Of course.  About what I figured.  But, what happens when the leads go cold and dry?

 

Suppose through investigation, and likely divination, the protag discovers the Key was taken by someone looking like the late Dr. Macabre.  Obviously one would start with the psych profile for knowing what to look for.  He was greedy for magic items, desperate for intellectual validation, and fought pretty much every Silver Age hero.  Think about what'd match motive and search there; even someone being stealthy will leave clues.

 

But, what if this one has different motives?  Now we don't know what to look for beyond what tool they're probably using.  So what traces would the Janus Key itself leave?

 

Well, there's no history of the Janus Key leaving any "breadcrumbs" for someone to locate it. If it doesn't want a particular person to use its power, it won't let them, or it will just disappear. That would also strike me as nearly as much a "deus ex machina" as having the key simply appear to someone. Which, frankly, is the likeliest origin for this new Dr. Macabre.
====
§ INSTRUCTIONS FOR THE TASK
Write the next few sentences of the forum discussion about tracing the Janus Key and the new Dr. Macabre, starting after its last line.

§ MATERIAL SHOWN
====
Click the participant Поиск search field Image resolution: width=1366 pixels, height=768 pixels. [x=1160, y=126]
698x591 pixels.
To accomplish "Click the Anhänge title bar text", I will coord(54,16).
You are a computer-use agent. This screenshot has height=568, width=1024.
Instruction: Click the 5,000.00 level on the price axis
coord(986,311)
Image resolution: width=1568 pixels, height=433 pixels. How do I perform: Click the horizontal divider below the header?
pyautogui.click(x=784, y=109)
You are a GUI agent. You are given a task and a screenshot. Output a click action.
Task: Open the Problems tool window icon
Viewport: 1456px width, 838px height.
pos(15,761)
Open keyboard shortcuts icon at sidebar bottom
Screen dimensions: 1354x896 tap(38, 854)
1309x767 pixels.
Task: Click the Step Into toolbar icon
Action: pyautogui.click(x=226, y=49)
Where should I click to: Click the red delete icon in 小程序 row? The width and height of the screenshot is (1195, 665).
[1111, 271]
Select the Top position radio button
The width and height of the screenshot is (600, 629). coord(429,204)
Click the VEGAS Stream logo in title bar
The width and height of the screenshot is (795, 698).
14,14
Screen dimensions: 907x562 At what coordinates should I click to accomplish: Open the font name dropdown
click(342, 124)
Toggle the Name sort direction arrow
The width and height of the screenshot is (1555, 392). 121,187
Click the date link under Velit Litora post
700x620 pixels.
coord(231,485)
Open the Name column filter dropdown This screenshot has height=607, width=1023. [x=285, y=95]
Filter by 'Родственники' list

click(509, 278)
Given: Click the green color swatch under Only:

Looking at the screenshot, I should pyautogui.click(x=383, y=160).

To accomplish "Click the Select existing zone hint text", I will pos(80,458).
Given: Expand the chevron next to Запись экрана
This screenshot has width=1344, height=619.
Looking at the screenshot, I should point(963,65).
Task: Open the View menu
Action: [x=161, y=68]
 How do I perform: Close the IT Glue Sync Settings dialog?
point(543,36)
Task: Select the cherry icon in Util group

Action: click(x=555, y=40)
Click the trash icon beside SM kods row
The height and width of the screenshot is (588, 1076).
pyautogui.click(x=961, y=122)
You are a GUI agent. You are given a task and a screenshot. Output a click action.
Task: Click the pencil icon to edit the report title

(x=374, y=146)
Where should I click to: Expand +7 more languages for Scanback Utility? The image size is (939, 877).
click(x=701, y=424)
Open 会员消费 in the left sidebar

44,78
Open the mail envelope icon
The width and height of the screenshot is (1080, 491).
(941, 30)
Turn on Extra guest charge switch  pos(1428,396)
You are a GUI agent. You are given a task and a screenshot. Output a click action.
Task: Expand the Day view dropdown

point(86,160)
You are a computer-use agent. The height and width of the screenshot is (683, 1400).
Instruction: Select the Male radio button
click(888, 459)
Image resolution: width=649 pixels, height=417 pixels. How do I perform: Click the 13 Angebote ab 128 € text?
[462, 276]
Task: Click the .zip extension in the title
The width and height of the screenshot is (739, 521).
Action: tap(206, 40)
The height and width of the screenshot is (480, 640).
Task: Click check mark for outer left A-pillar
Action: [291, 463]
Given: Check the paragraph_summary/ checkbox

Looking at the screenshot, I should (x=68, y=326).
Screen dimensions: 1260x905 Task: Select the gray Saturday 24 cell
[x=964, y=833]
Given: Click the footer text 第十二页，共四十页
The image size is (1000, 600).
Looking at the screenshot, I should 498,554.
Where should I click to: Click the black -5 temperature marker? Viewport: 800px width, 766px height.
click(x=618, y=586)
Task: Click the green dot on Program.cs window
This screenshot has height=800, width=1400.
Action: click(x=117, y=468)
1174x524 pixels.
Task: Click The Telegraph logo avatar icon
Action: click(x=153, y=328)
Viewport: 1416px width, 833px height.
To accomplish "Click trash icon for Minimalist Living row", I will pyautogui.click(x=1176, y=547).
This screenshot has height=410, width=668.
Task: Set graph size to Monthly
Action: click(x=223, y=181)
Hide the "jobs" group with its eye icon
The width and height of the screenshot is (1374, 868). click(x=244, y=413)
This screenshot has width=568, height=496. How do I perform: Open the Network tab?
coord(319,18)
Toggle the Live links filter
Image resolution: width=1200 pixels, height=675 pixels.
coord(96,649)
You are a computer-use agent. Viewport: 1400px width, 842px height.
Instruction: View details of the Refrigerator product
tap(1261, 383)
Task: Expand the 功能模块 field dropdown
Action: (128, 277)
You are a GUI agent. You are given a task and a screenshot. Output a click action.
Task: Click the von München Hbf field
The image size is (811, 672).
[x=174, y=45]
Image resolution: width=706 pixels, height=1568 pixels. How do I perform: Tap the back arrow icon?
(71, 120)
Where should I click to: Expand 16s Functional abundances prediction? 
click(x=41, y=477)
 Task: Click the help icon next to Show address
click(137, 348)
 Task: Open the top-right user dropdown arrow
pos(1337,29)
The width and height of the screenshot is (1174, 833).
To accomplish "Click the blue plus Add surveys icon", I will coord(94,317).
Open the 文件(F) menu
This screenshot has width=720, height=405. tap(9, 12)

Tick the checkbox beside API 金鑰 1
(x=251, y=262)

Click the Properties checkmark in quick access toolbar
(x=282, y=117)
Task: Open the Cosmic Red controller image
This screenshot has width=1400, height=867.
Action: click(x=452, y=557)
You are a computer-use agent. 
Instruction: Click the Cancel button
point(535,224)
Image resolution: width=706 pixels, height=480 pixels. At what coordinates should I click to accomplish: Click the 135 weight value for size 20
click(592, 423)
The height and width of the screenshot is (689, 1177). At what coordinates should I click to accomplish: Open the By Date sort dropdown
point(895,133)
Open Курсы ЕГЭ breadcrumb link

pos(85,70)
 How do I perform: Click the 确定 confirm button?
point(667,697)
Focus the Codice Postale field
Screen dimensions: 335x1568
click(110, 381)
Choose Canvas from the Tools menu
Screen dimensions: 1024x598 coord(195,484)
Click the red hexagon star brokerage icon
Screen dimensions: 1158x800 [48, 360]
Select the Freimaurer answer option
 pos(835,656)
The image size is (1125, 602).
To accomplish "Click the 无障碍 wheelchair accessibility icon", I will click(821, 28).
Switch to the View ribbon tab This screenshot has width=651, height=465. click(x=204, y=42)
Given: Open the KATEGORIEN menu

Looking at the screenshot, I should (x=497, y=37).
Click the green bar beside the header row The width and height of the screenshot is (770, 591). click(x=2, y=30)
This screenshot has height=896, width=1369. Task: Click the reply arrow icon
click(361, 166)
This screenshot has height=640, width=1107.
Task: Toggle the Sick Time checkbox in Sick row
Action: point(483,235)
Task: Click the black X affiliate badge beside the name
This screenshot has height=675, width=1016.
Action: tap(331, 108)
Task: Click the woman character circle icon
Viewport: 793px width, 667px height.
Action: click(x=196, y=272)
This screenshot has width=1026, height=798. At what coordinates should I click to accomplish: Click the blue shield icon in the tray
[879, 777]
====
§ REPLY
From the point of view of PCs having a trail to uncover so they feel like detectives, IMO it would be clearer and more satisfying to start with the motivation of Macabre II, and work from there. Are they trying to obtain more magical knowledge? Get revenge on certain people? Release some supernatural entity on the world? Motivation would shape the actions they take, which will reveal a pattern.

 

If you just want the Janus Key to leave traces, the thing can warp reality. It can leave any kind of clue you want. ;)  As I indicated above, there's no reason to assume it would do to get someone to "rescue" it from its current wielder. It can rescue itself, unless the wielder is already so powerful they can force it to obey. But you could define inadvertent clues that it leaves as Dr. Macabre conducts their business. The way the Key alters the world may make a distinctive "footprint" that could be recognized by any mystic or super-scientist who encountered the original Dr. Macabre. The actions of the new Doctor could leave a trail of such footprints identifying the cause of the events as being the Janus Key. Or perhaps when it makes a large enough alteration to reality there's some kind of "echo" that mystics could detect and trace.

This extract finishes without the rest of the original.